• What the task asks: Write every entry out again, unchanged.

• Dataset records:
================

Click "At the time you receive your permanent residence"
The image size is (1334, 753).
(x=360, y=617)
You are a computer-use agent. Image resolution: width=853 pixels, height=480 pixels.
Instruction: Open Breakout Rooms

================

• Task result:
Click "At the time you receive your permanent residence"
The image size is (1334, 753).
(x=360, y=617)
You are a computer-use agent. Image resolution: width=853 pixels, height=480 pixels.
Instruction: Open Breakout Rooms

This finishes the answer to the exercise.